The first day of my medicine rotation, I proudly put on my white coat and stuffed its pockets with my stethoscope, reflex hammer, otoscope and a few pocket-sized books to help get me through the day. The stress and anxiety of taking Step 1 was over. I was going to treat patients! Heal the sick. Comfort those in mourning. I was finally where I wanted to be: in the hospital.
When I arrived, weighed down by the multitude of objects in my white coat, I was greeted by, “go down to the ICU and see T.E., a 40-year-old woman in septic shock and respiratory failure secondary to an abdominal surgery.” With that single sentence I was brought back to reality, and the realization set in: maybe I was not as prepared as I had thought.
As I walked into her ICU suite, prepared to attain as much information as I could from her, I discovered to my dismay that she was intubated and on a ventilator. The standard third-year history and physical I had memorized was going to need some tweaking.
Over the next coming week, we had formed a bond. I spent time with her and her family, pointing at posters showing the letters of the alphabet, or pictures of nouns and verbs, in an attempt to construct the sentences. On some visits I would spend close to an hour in her room, attempting to form her sentences, letter-by-letter, word-by-word.
By midweek, I had formed a routine of rounding on my patients, with T.E being the last. On that Thursday, I walked by her room on my way to the computer station. To my surprise, she had been extubated — taken off the ventilator! I stopped in my tracks, turned to her and her family, and threw up my arms yelling, “You can talk!”
In retrospect, this story represents the reason why I have chosen a career in medicine. No amount of studying a disease process or treatment modalities would have prepared me for this experience. I have found that most physicians who are able create a tight-knit bond with their patients all express the same trait: vulnerability.
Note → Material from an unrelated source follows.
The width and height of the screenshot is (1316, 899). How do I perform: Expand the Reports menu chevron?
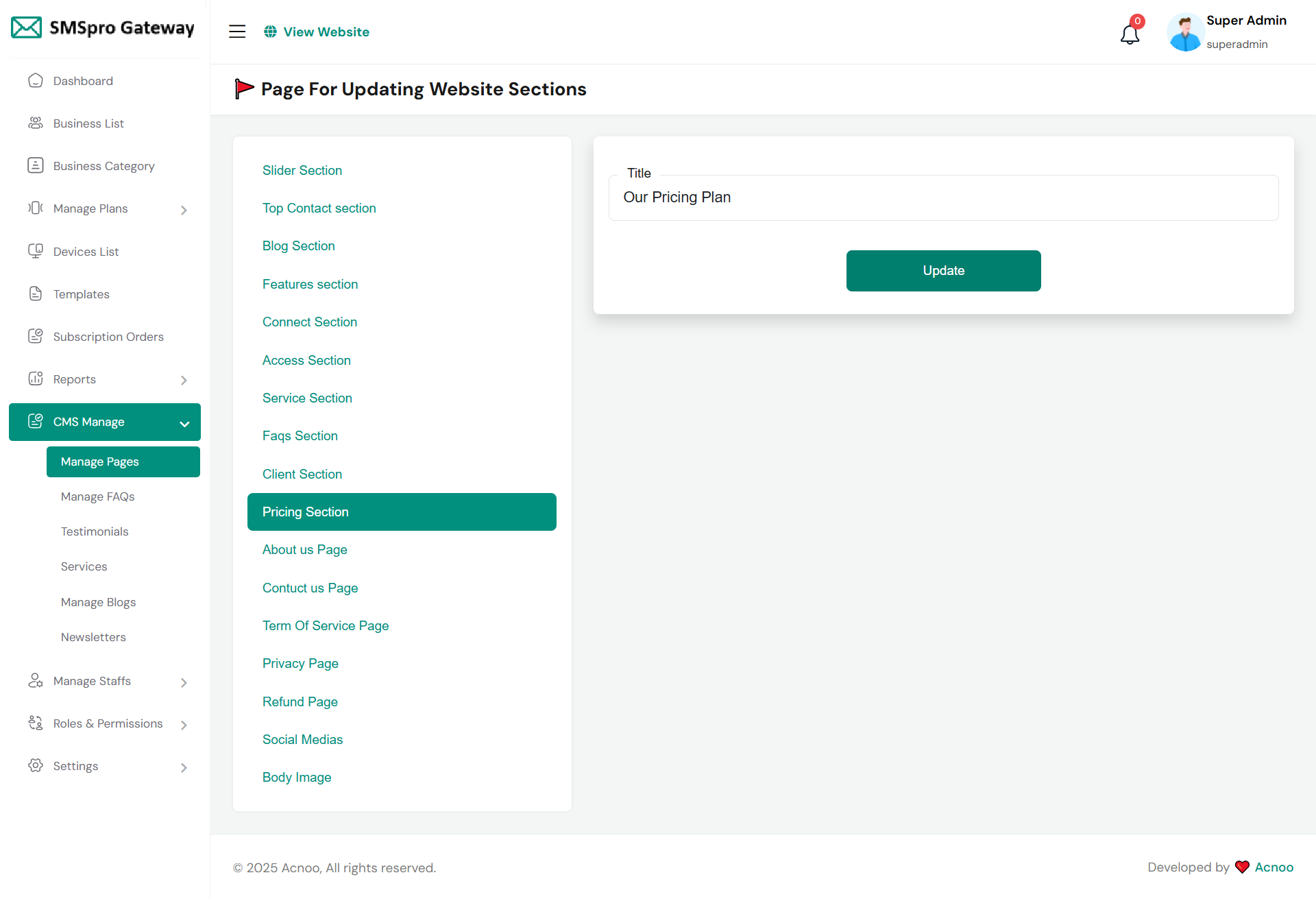click(184, 380)
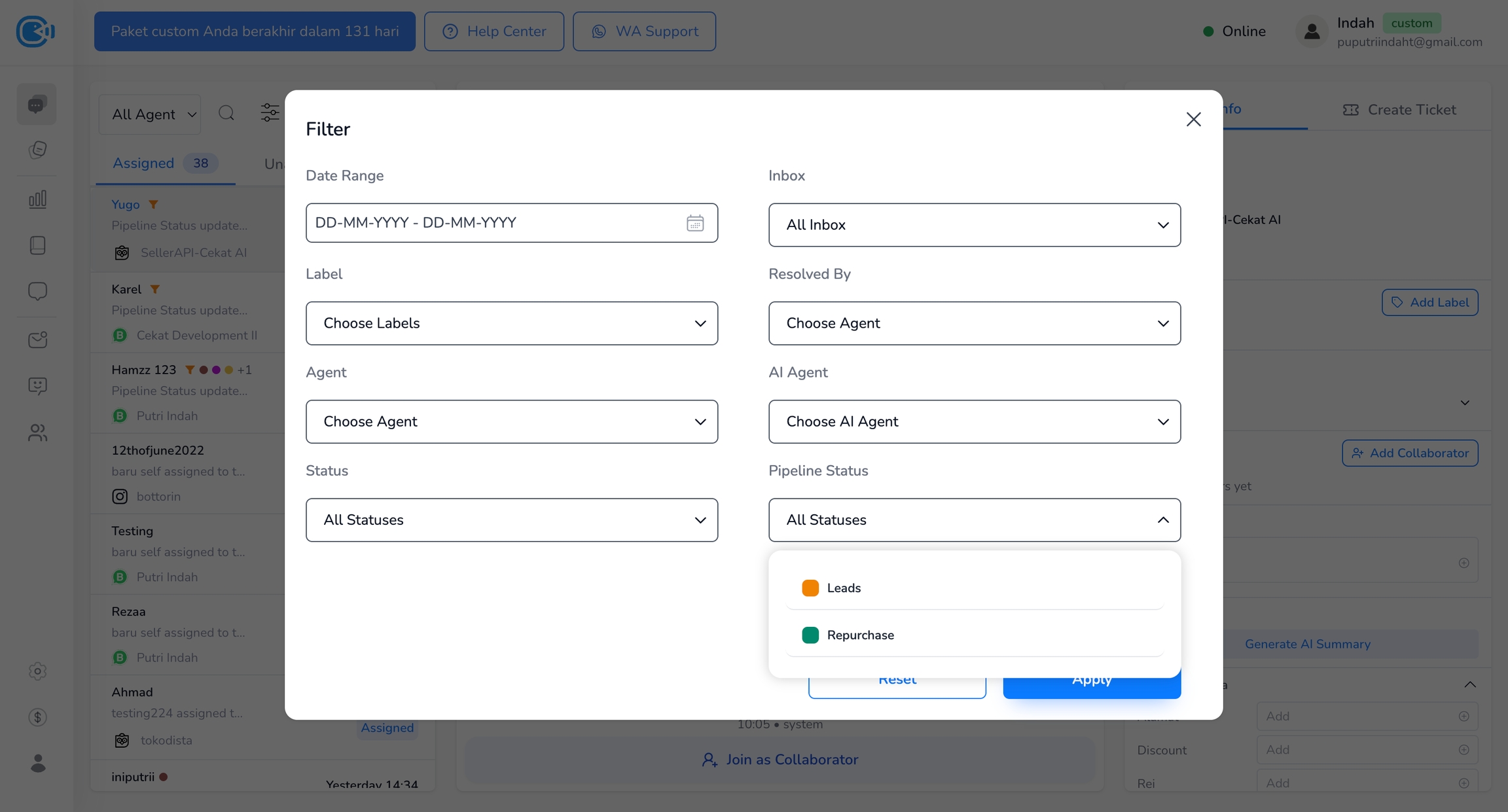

Ask yourself: do I allow myself to lay my emotions, fears and thoughts out on the table when interacting with my patients? Do they know I’m terrified right now? What if I make a mistake, make the wrong diagnosis or prescribe the wrong medicine? Medical students and physicians early in their careers are exceptionally vulnerable. We are still learning how to take a history and physical and form a treatment plan. Something as simple as starting IV fluids has the potential to either seriously harm or help a patient. And we know this. This is the reason why we overthink our treatment plan, or begin stuttering when an attending asks us what our plan is. I believe that by showing our vulnerability and acceptance of failure will allow physicians of all ages to improve their practice of medicine.
Vulnerability does not simply apply to tangible medicine either. My experience with T.E was successful only because I walked into her room eager to face a new experience and content with the risk of failure. It is what most medical students face day-after-day. Unfortunately, we do not always realize it. I am writing this short essay to bright to light the power and value of vulnerability and the positive impact it can have on your life and the life of your patients. Do not fear failure. Accept the knowledge that you will fail and be willing to learn from the experience. But I will add a disclaimer: do not make the same mistake twice.
In this regard, there is no career like medicine. We have the capacity to form such meaningful relationships with those in need. Information that not even their closest friends or family members know about, is shared with us. Clearly, patients allow themselves to be vulnerable. Let us create a movement in which physicians reciprocate that feeling. All too often I seen the physician-patient relationship as one sided. It is time for that to change. And it can change! Letter-by-letter, word-by-word, we have the power to display our vulnerability and improve patient care. I certainly would not have realized this if it were not for T.E.